Testcase: on('chat:message', msg => {
if(msg.type === 'api' && msg.content === '!test') {
const handout = createObj('handout', {name: 'test', notes:'testNotes'});
log(handout);
handout.get('notes', notes => handout.set('notes', notes + 'extra'));
}
});
I would expect that running !test would create a handout with the text 'testNotes' and then immediately append 'extra' to the text. In practice, this breaks in two ways. First of all (and this is behaviour that I've seen in other scripts as well), the resulting text of the handout is 'nullextra', and the log output shows that the handout actually has the notes populated directly on the object after creation. This remains true for objects created with a notes attribute even if you restart the API and get the object back by id - it is permanently incorrect. As soon as you call .set('notes', value), however, the contents of the notes field are removed and replaced with a number, and from then onwards can only be accessed asynchronously. Obviously this inconsistency is rather unhelpful. The second problem is that the script above actually crashes the API : RangeError: Maximum call stack size exceeded
RangeError: Maximum call stack size exceeded
at $a.t.remove (/home/node/d20-api-server/node_modules/firebase/lib/firebase-node.js:26:18)

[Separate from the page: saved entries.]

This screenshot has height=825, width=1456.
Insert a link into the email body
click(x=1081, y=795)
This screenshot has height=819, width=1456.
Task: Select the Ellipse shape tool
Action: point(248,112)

at $a.t.remove (/home/node/d20-api-server/node_modules/firebase/lib/firebase-node.js:26:133)
at $a.t.remove (/home/node/d20-api-server/node_modules/firebase/lib/firebase-node.js:26:392)
at $a.t.remove (/home/node/d20-api-server/node_modules/firebase/lib/firebase-node.js:26:392)
at Ua.t.remove (/home/node/d20-api-server/node_modules/firebase/lib/firebase-node.js:21:402)
at O.t.J (/home/node/d20-api-server/node_modules/firebase/lib/firebase-node.js:40:559)
at O.t.Ba (/home/node/d20-api-server/node_modules/firebase/lib/firebase-node.js:40:752)
at O.t.Ba (/home/node/d20-api-server/node_modules/firebase/lib/firebase-node.js:40:728)
at U (/home/node/d20-api-server/node_modules/firebase/lib/firebase-node.js:92:256)
at /home/node/d20-api-server/node_modules/firebase/lib/firebase-node.js:93:108 I'm not sure what the exact criteria are for the crash - my testcase produces it reliably - but it appears incidental to the other issue.